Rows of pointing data
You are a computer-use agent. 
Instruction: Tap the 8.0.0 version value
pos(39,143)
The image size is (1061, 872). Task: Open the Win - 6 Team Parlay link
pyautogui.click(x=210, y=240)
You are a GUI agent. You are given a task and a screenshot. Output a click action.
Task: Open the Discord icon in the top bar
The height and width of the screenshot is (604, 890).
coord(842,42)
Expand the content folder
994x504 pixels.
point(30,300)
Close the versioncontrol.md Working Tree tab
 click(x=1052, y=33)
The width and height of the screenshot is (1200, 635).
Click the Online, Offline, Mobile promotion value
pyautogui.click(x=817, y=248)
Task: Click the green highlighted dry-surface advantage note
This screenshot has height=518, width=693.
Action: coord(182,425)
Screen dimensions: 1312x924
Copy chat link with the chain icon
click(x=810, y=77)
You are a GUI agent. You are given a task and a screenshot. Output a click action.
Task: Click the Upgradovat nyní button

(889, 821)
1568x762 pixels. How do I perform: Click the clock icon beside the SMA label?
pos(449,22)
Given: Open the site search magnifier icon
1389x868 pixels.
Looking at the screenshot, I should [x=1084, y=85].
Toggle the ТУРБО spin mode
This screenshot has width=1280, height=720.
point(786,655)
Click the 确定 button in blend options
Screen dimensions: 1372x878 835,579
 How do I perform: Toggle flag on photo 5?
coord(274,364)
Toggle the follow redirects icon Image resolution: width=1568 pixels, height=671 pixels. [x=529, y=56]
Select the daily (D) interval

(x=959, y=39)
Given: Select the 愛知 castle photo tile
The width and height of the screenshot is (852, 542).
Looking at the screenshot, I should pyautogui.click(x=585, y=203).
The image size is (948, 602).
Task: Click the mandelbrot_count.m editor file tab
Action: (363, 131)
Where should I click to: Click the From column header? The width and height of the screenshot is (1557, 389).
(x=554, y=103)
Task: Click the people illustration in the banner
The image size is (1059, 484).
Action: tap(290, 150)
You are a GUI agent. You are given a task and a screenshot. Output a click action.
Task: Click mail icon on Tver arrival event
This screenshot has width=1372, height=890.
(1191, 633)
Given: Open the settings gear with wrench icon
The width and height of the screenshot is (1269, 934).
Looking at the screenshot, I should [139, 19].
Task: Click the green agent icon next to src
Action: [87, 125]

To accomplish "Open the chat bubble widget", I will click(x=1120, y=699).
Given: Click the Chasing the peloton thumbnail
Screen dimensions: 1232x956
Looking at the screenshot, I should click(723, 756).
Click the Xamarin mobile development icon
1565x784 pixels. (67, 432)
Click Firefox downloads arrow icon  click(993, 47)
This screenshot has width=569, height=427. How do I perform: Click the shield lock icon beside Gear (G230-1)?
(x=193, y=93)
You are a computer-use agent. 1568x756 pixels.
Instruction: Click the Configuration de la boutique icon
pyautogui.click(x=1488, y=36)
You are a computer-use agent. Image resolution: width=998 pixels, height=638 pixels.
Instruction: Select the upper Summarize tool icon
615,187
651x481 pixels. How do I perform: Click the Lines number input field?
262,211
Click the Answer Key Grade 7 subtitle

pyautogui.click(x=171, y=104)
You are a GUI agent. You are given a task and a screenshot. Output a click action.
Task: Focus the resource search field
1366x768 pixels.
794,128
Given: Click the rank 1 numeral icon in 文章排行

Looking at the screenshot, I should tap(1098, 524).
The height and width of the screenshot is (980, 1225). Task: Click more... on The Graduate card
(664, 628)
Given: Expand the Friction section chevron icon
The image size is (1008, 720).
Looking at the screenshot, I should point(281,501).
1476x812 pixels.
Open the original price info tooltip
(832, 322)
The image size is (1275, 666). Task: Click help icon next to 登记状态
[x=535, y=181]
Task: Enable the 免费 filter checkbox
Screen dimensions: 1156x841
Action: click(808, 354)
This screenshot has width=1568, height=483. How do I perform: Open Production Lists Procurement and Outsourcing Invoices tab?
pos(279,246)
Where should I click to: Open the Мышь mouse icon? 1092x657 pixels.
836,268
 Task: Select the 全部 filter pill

Exercise task -
Please format the stretch from the start of the rows through the line containing "click(x=1052, y=33)" as a Markdown table with the columns Number and Line, skipping blank lines.

Solution -
| Number | Line |
|---|---|
| 1 | You are a computer-use agent.  |
| 2 | Instruction: Tap the 8.0.0 version value |
| 3 | pos(39,143) |
| 4 | The image size is (1061, 872). Task: Open the Win - 6 Team Parlay link |
| 5 | pyautogui.click(x=210, y=240) |
| 6 | You are a GUI agent. You are given a task and a screenshot. Output a click action. |
| 7 | Task: Open the Discord icon in the top bar |
| 8 | The height and width of the screenshot is (604, 890). |
| 9 | coord(842,42) |
| 10 | Expand the content folder |
| 11 | 994x504 pixels. |
| 12 | point(30,300) |
| 13 | Close the versioncontrol.md Working Tree tab |
| 14 |  click(x=1052, y=33) |